# Urdu: Are snacks called short eats in Pakistan?



## teaboy

Snacks are often called short eats in India.  Is that term used in Pakistan, or in Urdu?


----------



## Cilquiestsuens

teaboy said:


> Snacks are often called short eats in India. Is that term used in Pakistan, or in Urdu?


 
What ? Never heard the term. I don' t think it is called so in PK, let's wait for more opinions.


----------



## panjabigator

Never hear "short eats" in India.  Several questions:
1) Where in India did you hear this?
2) What kind of snacks?  Pakoras?  Chaat?

Ok, time to have me some "big eats".


----------



## lcfatima

Teaboy: In which context or speech community in India did you hear people calling snacks 'short eats'? 

What would be the best or most concise term for 'snacks' in Urdu any how? I can think of some idiomatic expressions but no one term.


----------



## panjabigator

lcfatima said:


> Teaboy: In which context or speech community in India did you hear people calling snacks 'short eats'?
> 
> What would be the best or most concise term for 'snacks' in Urdu any how? I can think of some idiomatic expressions but no one term.



Which idiomatic expressions?


----------



## lcfatima

Just like "kuch halka phulka," or  "kuch chai ke saath".


----------



## Cilquiestsuens

Well, we use sometimes the term *lawaazimaat* (= necessary things) for the snacks you serve to your guests, but this is a formal and very general term which doesn't convey the same meaning as 'snacks'....

It is just another term that gives away the outstanding *mehmaan nawaazii* of _Subcontinentals_, Go live in European cities and see how people *paanii bhii nahii.n puuchhte*.

Didn't we discuss the term lawaazimaat already (in which thread? )


----------



## lcfatima

http://forum.wordreference.com/showthread.php?t=1594558&highlight=lawaazimaat

Yes I asked about lawaazimaat before in the context of ingredients necessary for a recipe.


----------



## Koozagar

I think "kuch halka phulka" is the closest to snacks. Never heard "short eats". Curious to know how it is used in a sentence. 

"snacks" is also used among the middle, upper-middle and upper-middle class people who incorporate English vocabulary in their day-to-day speech more than the lower-class or the section of the population that is educated in Urdu medium.

> [DATA BLOCK]
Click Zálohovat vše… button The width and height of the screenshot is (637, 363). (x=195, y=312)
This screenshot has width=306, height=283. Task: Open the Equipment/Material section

> [EXERCISE TASKS]
A. Print the part of the thread on snacks in Urdu starting with "Yes I asked" and going on through "in Urdu medium.".
B. Proceed with the thread on snacks in Urdu, writing on from the point where it stops.

> [TASK-BY-TASK OUTPUTS]
A.
Yes I asked about lawaazimaat before in the context of ingredients necessary for a recipe.


----------



## Koozagar

I think "kuch halka phulka" is the closest to snacks. Never heard "short eats". Curious to know how it is used in a sentence. 

"snacks" is also used among the middle, upper-middle and upper-middle class people who incorporate English vocabulary in their day-to-day speech more than the lower-class or the section of the population that is educated in Urdu medium.

B.
----------



## Cilquiestsuens

Well, I concur that *kuchh halkaa phulkaa* is the closest hit. Punjabi / Urdu / Hindi have many different ways of expressions as compared to English... I guess that the meaning of snacks could be conveyed thus too in colloquial :

*pakoRe-shakoRe*
*biskaT-shiskaT*
*nimko-shimko...*

etc...

(here I guess that using a *sh* as the first consonant of the 'echo-word' maybe due to Punjabi influence, but it is the way people speak Urdu in Lahore, you barely hear the so-called standard '*w*' as in *biskaT-wiskaT*)


----------



## Koozagar

That is very true. First consonant is very often "sh' instead of the standard 'w'.


----------



## teaboy

Perhaps "short eats" sticks in my head from trips to India.  I have seen it on menus. I may have only heard it spoken in Indian English sentences, but so often one is not sorting out the language, one is just communicating, and there is so much English ("Inglish") in aam bolchaal.


----------



## panjabigator

Koozagar said:


> I think "kuch halka phulka" is the closest to snacks. Never heard "short eats". Curious to know how it is used in a sentence.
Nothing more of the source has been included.